**Task statement**. From the first line to the last, restate every record word for word, leaving out the pictures.

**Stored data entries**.
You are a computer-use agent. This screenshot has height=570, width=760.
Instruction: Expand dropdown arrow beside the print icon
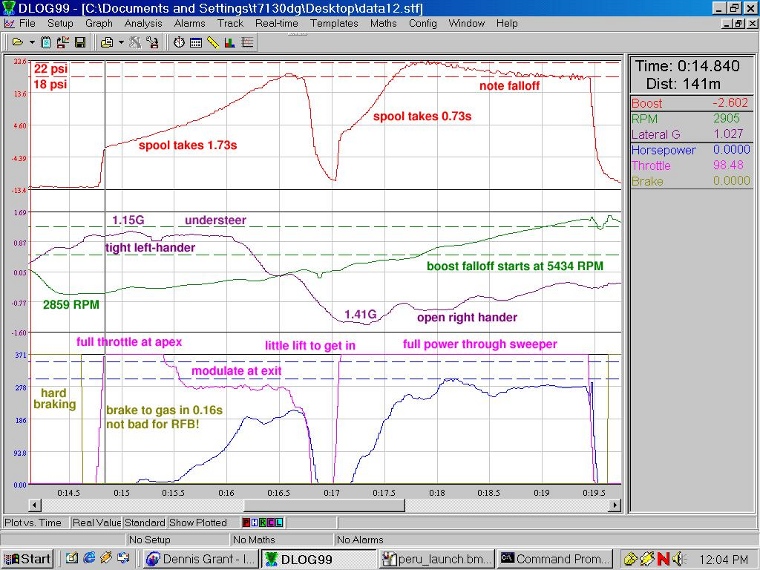pyautogui.click(x=121, y=42)
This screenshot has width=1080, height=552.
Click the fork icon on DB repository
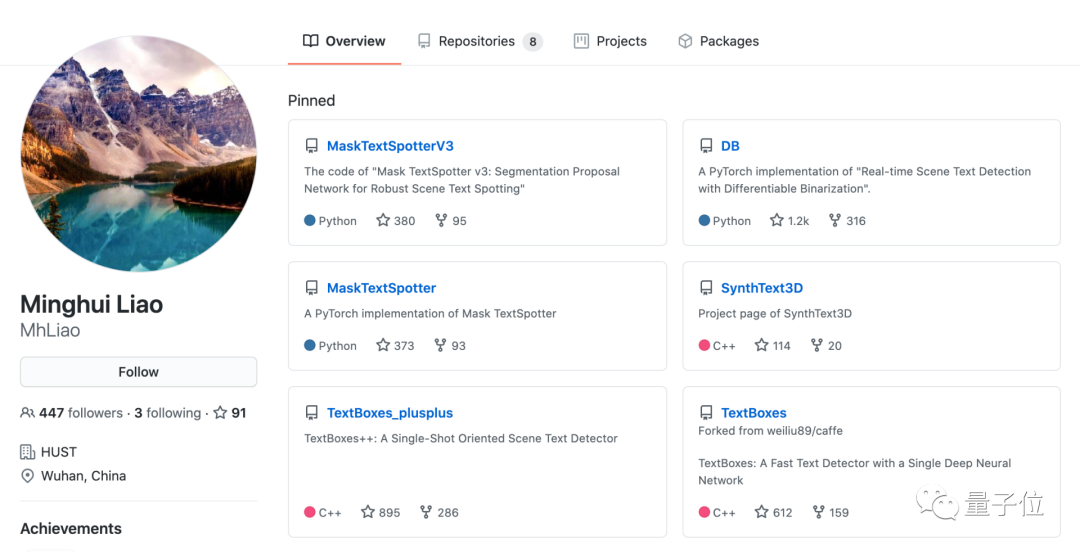coord(835,221)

**Exercise output**.
You are a computer-use agent. This screenshot has height=570, width=760.
Instruction: Expand dropdown arrow beside the print icon
pyautogui.click(x=121, y=42)
This screenshot has width=1080, height=552.
Click the fork icon on DB repository
coord(835,221)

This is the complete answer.